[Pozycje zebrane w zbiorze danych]
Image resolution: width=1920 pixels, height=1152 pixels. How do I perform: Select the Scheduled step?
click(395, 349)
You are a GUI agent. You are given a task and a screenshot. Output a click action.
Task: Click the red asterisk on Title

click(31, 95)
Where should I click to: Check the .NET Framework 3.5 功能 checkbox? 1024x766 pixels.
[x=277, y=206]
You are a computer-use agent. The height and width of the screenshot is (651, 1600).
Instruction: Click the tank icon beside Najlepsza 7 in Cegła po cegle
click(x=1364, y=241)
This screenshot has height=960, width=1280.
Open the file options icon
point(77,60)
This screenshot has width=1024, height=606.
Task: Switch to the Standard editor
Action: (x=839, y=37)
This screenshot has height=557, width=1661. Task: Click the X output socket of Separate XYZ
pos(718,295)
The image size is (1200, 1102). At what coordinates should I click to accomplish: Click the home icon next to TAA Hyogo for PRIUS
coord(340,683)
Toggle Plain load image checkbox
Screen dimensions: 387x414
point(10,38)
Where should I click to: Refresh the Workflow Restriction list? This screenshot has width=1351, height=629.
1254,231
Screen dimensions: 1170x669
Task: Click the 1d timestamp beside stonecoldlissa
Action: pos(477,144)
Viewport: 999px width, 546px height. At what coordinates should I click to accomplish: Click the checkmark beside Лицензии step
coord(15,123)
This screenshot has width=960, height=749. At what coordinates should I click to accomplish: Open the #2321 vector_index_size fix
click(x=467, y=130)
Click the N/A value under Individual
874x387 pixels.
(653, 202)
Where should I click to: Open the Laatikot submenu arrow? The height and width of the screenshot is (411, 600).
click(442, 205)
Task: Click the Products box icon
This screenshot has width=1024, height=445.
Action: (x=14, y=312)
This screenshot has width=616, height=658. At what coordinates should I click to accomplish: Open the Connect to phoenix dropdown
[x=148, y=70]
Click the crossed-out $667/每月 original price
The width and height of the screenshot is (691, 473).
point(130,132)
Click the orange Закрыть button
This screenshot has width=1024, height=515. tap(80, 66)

Wymagania zadania: Wypisz bez zmian wiersze, zaczynając od tego, który zawiera „Where should I click to: Open”, i kończąc na ostatnim wierszu zestawu.

Poprawna odpowiedź:
Where should I click to: Open the Laatikot submenu arrow? The height and width of the screenshot is (411, 600).
click(442, 205)
Task: Click the Products box icon
This screenshot has width=1024, height=445.
Action: (x=14, y=312)
This screenshot has width=616, height=658. At what coordinates should I click to accomplish: Open the Connect to phoenix dropdown
[x=148, y=70]
Click the crossed-out $667/每月 original price
The width and height of the screenshot is (691, 473).
point(130,132)
Click the orange Закрыть button
This screenshot has width=1024, height=515. tap(80, 66)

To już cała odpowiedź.